▶ [Quoted passage]:
==*==
Get all your news in one place.
100’s of premium titles.
One app.
Start reading
The Guardian - AU
The Guardian - AU
National
Peter Hannam and Josh Butler

Coal-fired power plants could receive bulk of price cap compensation, Treasury briefings suggest

Bayswater coal-powered thermal power station near the central NSW town of Muswellbrook
Smoke and steam rises from the Bayswater coal-powered thermal power station near the central NSW town of Muswellbrook. Photograph: David Gray/Getty Images

The Albanese government’s plan to compensate New South Wales and Queensland for imposing a cap on coal prices could run “significantly” above $500m with most of the money directed to coal-fired power plants, according to Treasury briefings.

The compensation for the $125 a tonne price cap for black coal is part of the package announced by the government on Friday to lower energy prices. There would be compensation for coalminers but the bulk of the money would be for power stations, sources say.

“The generators would get the lion’s share,” one of those briefed told Guardian Australia. “It could be significantly higher than $500m,” they said, with the figure possibly running to hundreds of millions of dollars more.

NSW generators could receive as much as $250m, one NSW official said. Black coal-fired power plants contract most of their coal at long-term rates below $125 but some contracts are above that price – hence the compensation.
==*==
▶ [Raw data]:
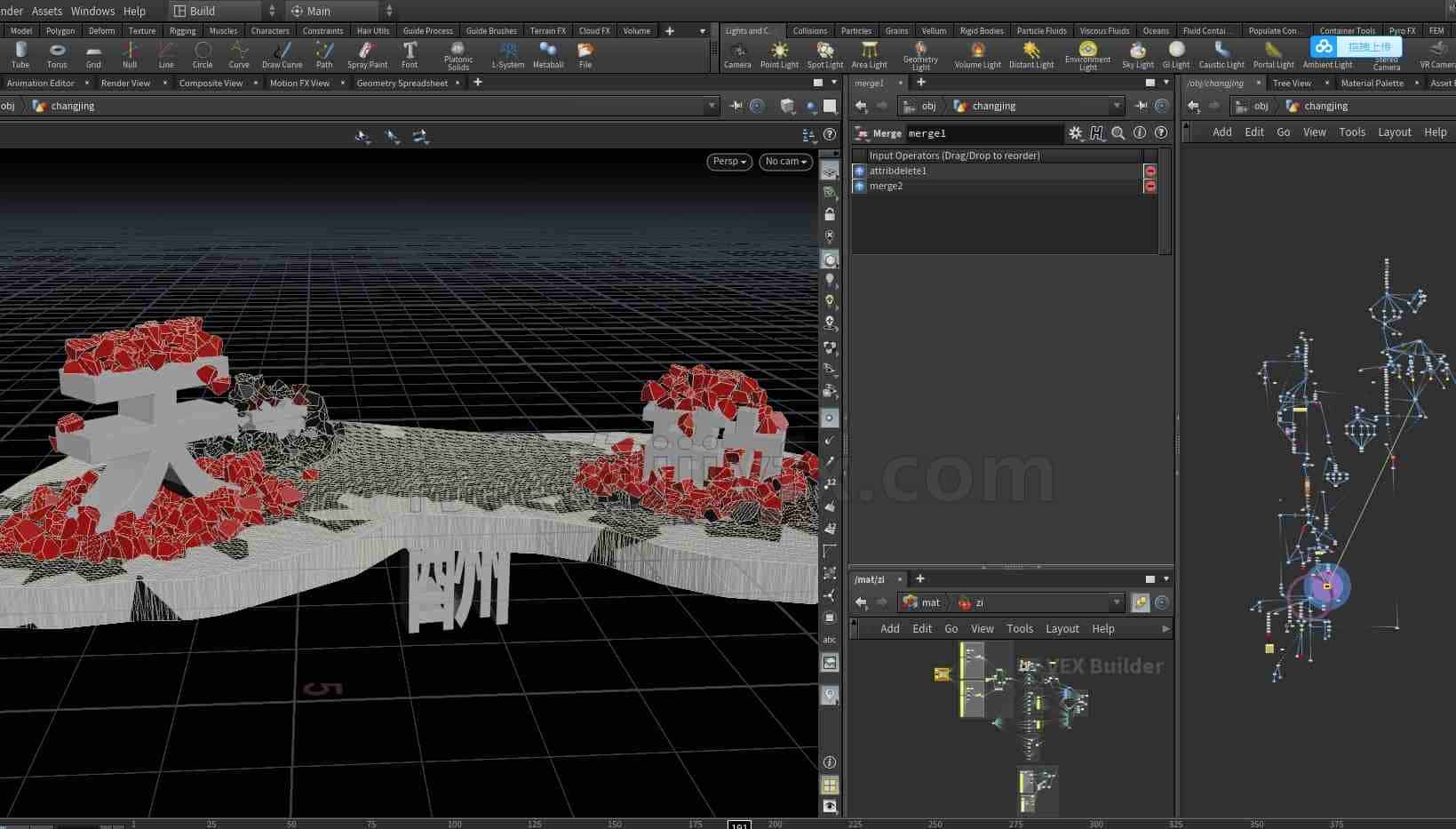Create a Spot Light from the shelf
==*==
▶ [Directions]:
1. Answer these questions from the article on coal price cap compensation:
(a) What price cap per tonne applies to black coal?
(b) Which two states would the government compensate for imposing the cap?
(c) According to one NSW official, how much could NSW generators receive?
2. Replace "Treasury briefings" with "Treasury documents" and write out the article on coal price cap compensation, everything from "Start reading" down to "to Treasury briefings.".
The data above stand apart from the article on coal price cap compensation.

▶ [Answers to the exercise]:
1.
(a) $125 a tonne.
(b) New South Wales and Queensland.
(c) As much as $250m.

2.
Start reading
The Guardian - AU
The Guardian - AU
National
Peter Hannam and Josh Butler

Coal-fired power plants could receive bulk of price cap compensation, Treasury documents suggest

Bayswater coal-powered thermal power station near the central NSW town of Muswellbrook
Smoke and steam rises from the Bayswater coal-powered thermal power station near the central NSW town of Muswellbrook. Photograph: David Gray/Getty Images

The Albanese government’s plan to compensate New South Wales and Queensland for imposing a cap on coal prices could run “significantly” above $500m with most of the money directed to coal-fired power plants, according to Treasury documents.